(Entries taken from a collection)

________________________

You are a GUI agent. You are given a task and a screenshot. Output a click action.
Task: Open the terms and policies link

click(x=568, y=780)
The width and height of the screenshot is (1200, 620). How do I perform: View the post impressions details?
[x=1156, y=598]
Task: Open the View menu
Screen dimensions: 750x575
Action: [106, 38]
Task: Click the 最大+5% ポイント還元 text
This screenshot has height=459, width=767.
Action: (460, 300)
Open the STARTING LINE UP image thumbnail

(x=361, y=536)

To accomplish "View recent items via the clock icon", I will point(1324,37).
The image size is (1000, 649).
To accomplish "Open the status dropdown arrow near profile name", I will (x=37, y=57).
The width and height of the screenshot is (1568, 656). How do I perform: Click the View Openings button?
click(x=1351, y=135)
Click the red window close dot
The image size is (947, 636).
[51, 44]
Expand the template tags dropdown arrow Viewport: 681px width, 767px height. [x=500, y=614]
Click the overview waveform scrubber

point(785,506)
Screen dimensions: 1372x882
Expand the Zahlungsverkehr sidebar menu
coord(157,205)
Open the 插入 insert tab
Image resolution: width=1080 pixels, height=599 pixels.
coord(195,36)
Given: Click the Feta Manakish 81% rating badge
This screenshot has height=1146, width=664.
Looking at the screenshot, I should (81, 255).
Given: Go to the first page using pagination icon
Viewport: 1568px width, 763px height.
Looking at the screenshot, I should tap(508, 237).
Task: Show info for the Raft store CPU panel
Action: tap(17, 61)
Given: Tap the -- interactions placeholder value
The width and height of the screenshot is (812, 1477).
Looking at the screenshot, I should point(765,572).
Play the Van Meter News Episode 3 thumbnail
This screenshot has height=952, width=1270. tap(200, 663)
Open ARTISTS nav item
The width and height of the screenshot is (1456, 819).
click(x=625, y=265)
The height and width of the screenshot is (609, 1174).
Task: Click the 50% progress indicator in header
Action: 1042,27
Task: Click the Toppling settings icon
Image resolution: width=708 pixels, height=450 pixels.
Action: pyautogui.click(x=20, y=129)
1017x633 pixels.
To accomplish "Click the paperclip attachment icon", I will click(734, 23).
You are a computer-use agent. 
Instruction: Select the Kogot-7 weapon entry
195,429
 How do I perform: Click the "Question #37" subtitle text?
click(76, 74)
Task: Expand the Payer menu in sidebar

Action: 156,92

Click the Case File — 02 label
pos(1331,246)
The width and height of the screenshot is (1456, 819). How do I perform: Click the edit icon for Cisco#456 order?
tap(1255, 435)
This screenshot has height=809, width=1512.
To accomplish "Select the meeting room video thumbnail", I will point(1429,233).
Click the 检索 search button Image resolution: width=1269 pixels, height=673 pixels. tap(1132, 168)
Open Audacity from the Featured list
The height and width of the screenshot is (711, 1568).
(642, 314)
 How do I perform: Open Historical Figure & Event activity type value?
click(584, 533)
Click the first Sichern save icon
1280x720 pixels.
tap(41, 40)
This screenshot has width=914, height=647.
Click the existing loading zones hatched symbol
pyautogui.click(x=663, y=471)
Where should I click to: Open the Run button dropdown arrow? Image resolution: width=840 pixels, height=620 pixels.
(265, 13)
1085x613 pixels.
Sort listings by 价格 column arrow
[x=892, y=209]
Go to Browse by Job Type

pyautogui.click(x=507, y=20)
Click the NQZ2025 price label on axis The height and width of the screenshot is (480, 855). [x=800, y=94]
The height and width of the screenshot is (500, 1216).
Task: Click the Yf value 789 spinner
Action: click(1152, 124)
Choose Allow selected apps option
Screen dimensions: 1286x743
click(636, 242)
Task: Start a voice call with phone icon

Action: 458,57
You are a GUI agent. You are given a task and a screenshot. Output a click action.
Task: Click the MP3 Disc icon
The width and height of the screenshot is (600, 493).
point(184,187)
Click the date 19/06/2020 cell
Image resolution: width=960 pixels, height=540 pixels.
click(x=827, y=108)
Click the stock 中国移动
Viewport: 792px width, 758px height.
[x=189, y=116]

________________________

Written exercise: Repeat every line of the records above, with no changes at all.

Solution to the exercise:
You are a GUI agent. You are given a task and a screenshot. Output a click action.
Task: Open the terms and policies link

click(x=568, y=780)
The width and height of the screenshot is (1200, 620). How do I perform: View the post impressions details?
[x=1156, y=598]
Task: Open the View menu
Screen dimensions: 750x575
Action: [106, 38]
Task: Click the 最大+5% ポイント還元 text
This screenshot has height=459, width=767.
Action: (460, 300)
Open the STARTING LINE UP image thumbnail

(x=361, y=536)

To accomplish "View recent items via the clock icon", I will point(1324,37).
The image size is (1000, 649).
To accomplish "Open the status dropdown arrow near profile name", I will (x=37, y=57).
The width and height of the screenshot is (1568, 656). How do I perform: Click the View Openings button?
click(x=1351, y=135)
Click the red window close dot
The image size is (947, 636).
[51, 44]
Expand the template tags dropdown arrow Viewport: 681px width, 767px height. [x=500, y=614]
Click the overview waveform scrubber

point(785,506)
Screen dimensions: 1372x882
Expand the Zahlungsverkehr sidebar menu
coord(157,205)
Open the 插入 insert tab
Image resolution: width=1080 pixels, height=599 pixels.
coord(195,36)
Given: Click the Feta Manakish 81% rating badge
This screenshot has height=1146, width=664.
Looking at the screenshot, I should (81, 255).
Given: Go to the first page using pagination icon
Viewport: 1568px width, 763px height.
Looking at the screenshot, I should tap(508, 237).
Task: Show info for the Raft store CPU panel
Action: tap(17, 61)
Given: Tap the -- interactions placeholder value
The width and height of the screenshot is (812, 1477).
Looking at the screenshot, I should point(765,572).
Play the Van Meter News Episode 3 thumbnail
This screenshot has height=952, width=1270. tap(200, 663)
Open ARTISTS nav item
The width and height of the screenshot is (1456, 819).
click(x=625, y=265)
The height and width of the screenshot is (609, 1174).
Task: Click the 50% progress indicator in header
Action: 1042,27
Task: Click the Toppling settings icon
Image resolution: width=708 pixels, height=450 pixels.
Action: pyautogui.click(x=20, y=129)
1017x633 pixels.
To accomplish "Click the paperclip attachment icon", I will click(734, 23).
You are a computer-use agent. 
Instruction: Select the Kogot-7 weapon entry
195,429
 How do I perform: Click the "Question #37" subtitle text?
click(76, 74)
Task: Expand the Payer menu in sidebar

Action: 156,92

Click the Case File — 02 label
pos(1331,246)
The width and height of the screenshot is (1456, 819). How do I perform: Click the edit icon for Cisco#456 order?
tap(1255, 435)
This screenshot has height=809, width=1512.
To accomplish "Select the meeting room video thumbnail", I will point(1429,233).
Click the 检索 search button Image resolution: width=1269 pixels, height=673 pixels. tap(1132, 168)
Open Audacity from the Featured list
The height and width of the screenshot is (711, 1568).
(642, 314)
 How do I perform: Open Historical Figure & Event activity type value?
click(584, 533)
Click the first Sichern save icon
1280x720 pixels.
tap(41, 40)
This screenshot has width=914, height=647.
Click the existing loading zones hatched symbol
pyautogui.click(x=663, y=471)
Where should I click to: Open the Run button dropdown arrow? Image resolution: width=840 pixels, height=620 pixels.
(265, 13)
1085x613 pixels.
Sort listings by 价格 column arrow
[x=892, y=209]
Go to Browse by Job Type

pyautogui.click(x=507, y=20)
Click the NQZ2025 price label on axis The height and width of the screenshot is (480, 855). [x=800, y=94]
The height and width of the screenshot is (500, 1216).
Task: Click the Yf value 789 spinner
Action: click(1152, 124)
Choose Allow selected apps option
Screen dimensions: 1286x743
click(636, 242)
Task: Start a voice call with phone icon

Action: 458,57
You are a GUI agent. You are given a task and a screenshot. Output a click action.
Task: Click the MP3 Disc icon
The width and height of the screenshot is (600, 493).
point(184,187)
Click the date 19/06/2020 cell
Image resolution: width=960 pixels, height=540 pixels.
click(x=827, y=108)
Click the stock 中国移动
Viewport: 792px width, 758px height.
[x=189, y=116]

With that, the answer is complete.